Personal AI Knowledge Base

Built a personal AI knowledge base system based on Andrej Karpathy's LLM Wiki concept. Articles, PDFs and podcast transcripts are saved into a folder, an LLM compiles them into an interlinked wiki of synthesised concept pages, and Claude Code queries the whole thing to build sourced arguments. Two knowledge bases running so far covering Australian economics and enterprise AI workflows.

Why I built it

I wanted a knowledge base on my computer that I owned and controlled. When Karpathy published his approach it was an opportunity to rebuild a system designed by one of AI's most respected practitioners and properly understand how LLMs compound value over time. The concept that an LLM could read everything you save, maintain a structured synthesis of it, and get meaningfully better with every article added was something I wanted to test firsthand.

Claude Code terminal showing a Polfpedia wiki compilation session

I chose to build from scratch as owning the full architecture meant understanding every design decision and being able to replicate or extend the system later.

How I approached it

The architecture follows Karpathy's pattern. Each knowledge base has a raw/ folder for original sources that never get modified, a wiki/ folder where the LLM writes synthesised concept pages, and an outputs/ folder for generated analysis. The core of the system is a file called AGENTS.md that instructs the LLM how to operate as the wiki maintainer, covering domain guidance, page format, writing style, and procedures for ingestion, compilation, querying and health checks.

The toolchain is deliberately simple. Obsidian as the file viewer, Obsidian Web Clipper for saving articles from the browser, and Claude Code as the terminal interface for compilation and queries.

For the enterprise AI wiki I added a credibility scoring system that rates every source from Tier 1 (primary sources like vendor documentation) through Tier 5 (blog posts and social media). Personal analysis is tagged separately so the LLM treats it as perspective rather than external evidence. I also built support for podcast transcripts, video content via screenshots paired with transcript excerpts, and design exports with companion notes providing context for the LLM.

Obsidian view of a Polfpedia wiki page showing sources and tags

The first compile took seven articles across a mix of institutional research, media coverage and personal analysis. The LLM created concept pages for each theme it identified, cross-referenced them, and cited specific sources. That structure would have taken days to build manually.

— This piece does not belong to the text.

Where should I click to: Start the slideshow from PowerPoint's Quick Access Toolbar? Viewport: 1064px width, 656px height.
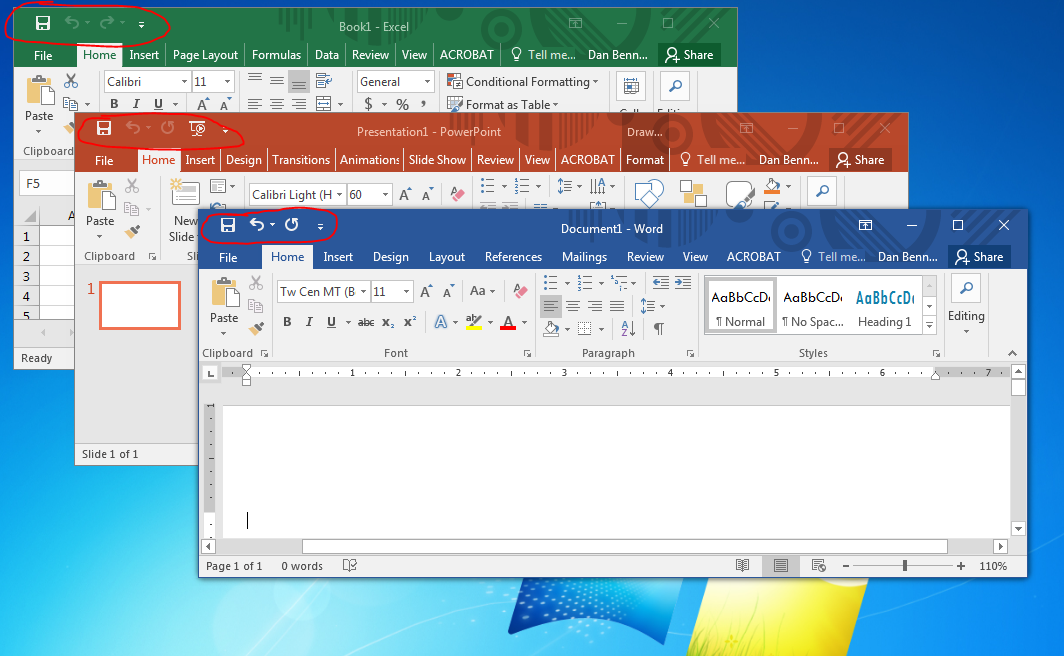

Now there are close to 60 articles and 34 wikis.

What I learnt

This is an evergreen project. There are tweaks that can be made to the model to constantly improve it, which is part of what makes it rewarding. I added the credibility scoring concept and cross-wiki referencing after the initial build based on other people's approaches. But this was also the value of owning the build myself rather than using a pre-built plugin. I could omit what I didn't want and personalise what I did.

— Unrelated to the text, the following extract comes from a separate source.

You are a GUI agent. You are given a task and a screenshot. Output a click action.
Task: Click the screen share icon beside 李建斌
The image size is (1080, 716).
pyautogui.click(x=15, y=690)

One early challenge was understanding the mental model. The distinction between raw sources and the LLM's synthesised wiki about those sources required a few iterations to properly internalise. Once it clicked, the whole system made more sense.

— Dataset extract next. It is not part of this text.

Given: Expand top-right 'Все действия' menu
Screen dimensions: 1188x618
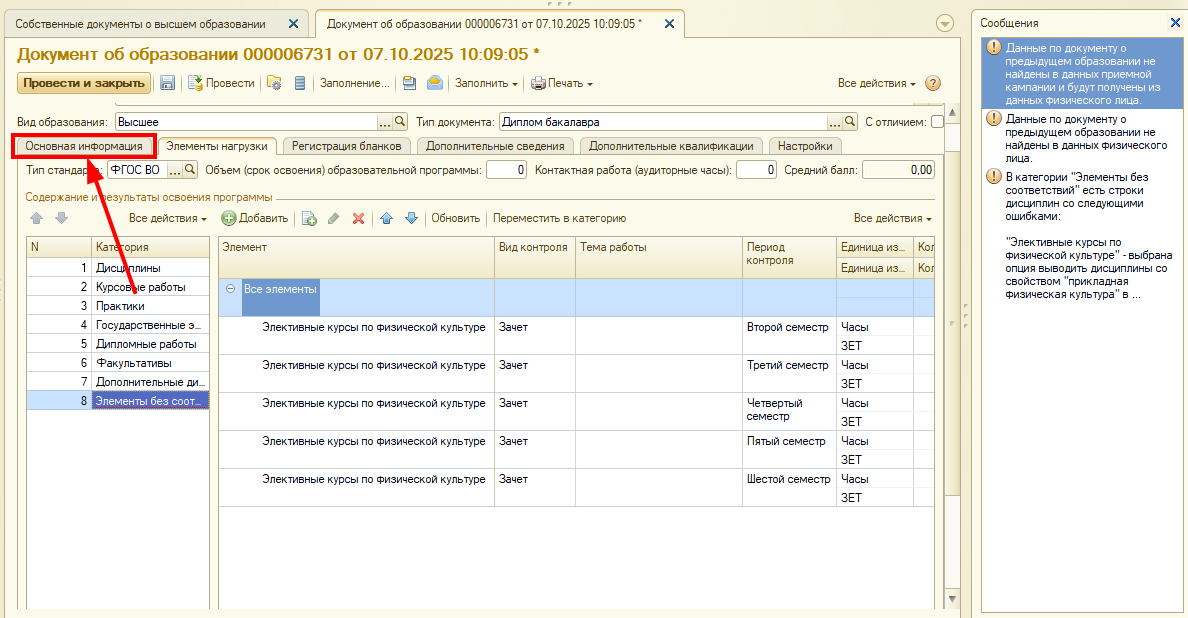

The compounding effect Karpathy described is real, but it depends on consistent ingestion more than clever architecture. The Web Clipper reducing article saving to a two-second process matters more than any feature I built. The system is now evolving beyond personal knowledge management into a consulting delivery layer, where the wiki acts as a hub of domain expertise and each client engagement draws from it while keeping client data isolated.